Margin of Safety: An Introduction to the Mental Model

Previously on Farnam Street, we covered the idea of Redundancy — a central concept in both the world of engineering and in practical life. Today we’re going to explore a related concept: Margin of Safety.

The margin of safety is another concept rooted in engineering and quality control. Let’s start there, then see where else our model might apply in practical life, and lastly, where it might have limitations.

* * *

Consider a highly-engineered jet engine part. If the part were to fail, the engine would also fail, perhaps at the worst possible moment—while in flight with passengers on board. Like most jet engine parts, let us assume the part is replaceable over time—though we don’t want to replace it too often (creating prohibitively high costs), we don’t expect it to last the lifetime of the engine. We design the part for 10,000 hours of average flying time.

That brings us to a central question: After how many hours of service do we replace this critical part? The easily available answer might be 9,999 hours. Why replace it any sooner than we have to? Wouldn’t that be a waste of money?

The first problem is, we know nothing of the composition of the 10,000 hours any individual part has gone through. Were they 10,000 particularly tough hours, filled with turbulent skies? Was it all relatively smooth sailing? Somewhere in the middle?

Just as importantly, how confident are we that the part will really last the full 10,000 hours?

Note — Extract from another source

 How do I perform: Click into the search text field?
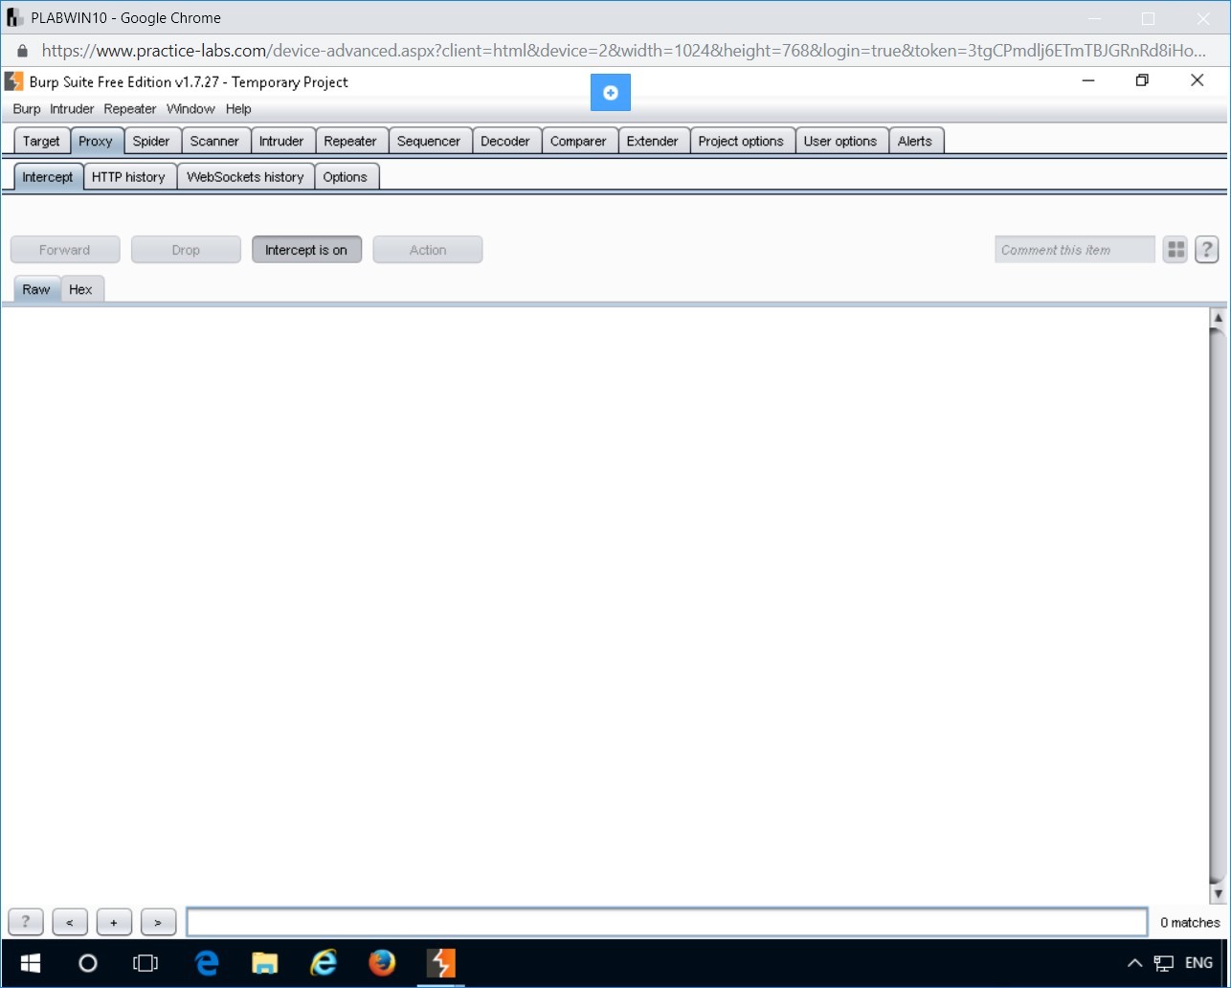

What if it had a slight flaw during manufacturing? What if we made an assumption about its reliability that was not conservative enough? What if the material degraded in bad weather to a degree we didn’t foresee?

The challenge is clear, and the implication obvious: we do not wait until the part has been in service for 9,999 hours. Perhaps at 7,000 hours, we seriously consider replacing the part, and we put a hard stop at 7,500 hours.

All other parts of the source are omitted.